TypeError: Incorrect format used for image
Hi,
Thanks for sharing.
I have used bellow script but raised error incorrect image format:
from transformers import pipeline
generator = pipeline("image-to-text", model="oddadmix/Khanandeh-0.1-Persian-OCR-2B-Instruct")
image_path = "https://www.omniglot.com/images/langsamples/udhr_persian.gif"
instruction = """Analyze the text in the provided image. Extract all readable text content
and present it in a structured Markdown format that is clear, concise,
and well-organized. Ensure proper formatting (e.g., headings, lists, or
code blocks) as necessary to represent the content effectively.
No extra explanation needed"""
messages = [
{
"role": "user",
"content": [
{
"type": "image",
"image": image_path,
},
{"type": "text", "text": instruction},
],
}
]
output = generator(messages, max_new_tokens=128)[0]
Please use the same Qari notebook and change the model name
https://colab.research.google.com/github/NAMAA-ORG/public-notebooks/blob/main/Qari_Free_Colab.ipynb
I didn't get a chance to work on the model card yet.
What specifications does train dataset of 'Khanandeh' have?
Ofcourse this is better than original Qwen but for the bellow text gemma3-27b was perfect.
- Althoug I am focused on handwritting, Do you think it is important to learn printed document before handwritting?
- I would be thankfull if you share summary of 'Khanandeh' model dataset and detail of creating such dataset.
Thanks in advanced
Output:
دیناست ما شامل ۱۱ فونت ایجاد شده اند.
Do you have a dataset for handwriting? I would try to find a font that is super close to handwriting as a start and generate a dataset from it.
It all depends on the use case. For example, if I want to have a model with excellent handwriting capabilities, I would have the data exclusive to handwriting. If you are looking to build a model that can balance recognition, I would mix the dataset to be able to cover all cases.
Please let me know more about your use case.
Hello everone,
This is the best persian dataset which contains samples similar to handwriting.
https://huggingface.co/datasets/hezarai/parsynth-ocr-200k
But these are one line sentences.

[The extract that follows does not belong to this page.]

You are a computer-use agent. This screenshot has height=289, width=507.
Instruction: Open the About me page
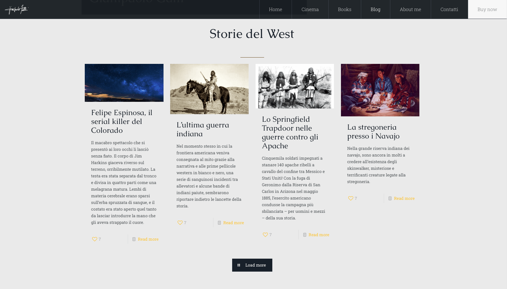coord(410,9)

It is better to have samples with one paragraph or even full page text to finetune VLM.
@raminh921
here is the dataset
oddadmix/Khanandeh-0.1-Persian-dataset
@raminh921
here is the dataset
oddadmix/Khanandeh-0.1-Persian-dataset
Great work. Thanks for sharing this dataset.
Do you have any evaluation result on the testset?
I didn't get a chance to work on full evaluation results.
I will try to do it in the next weeks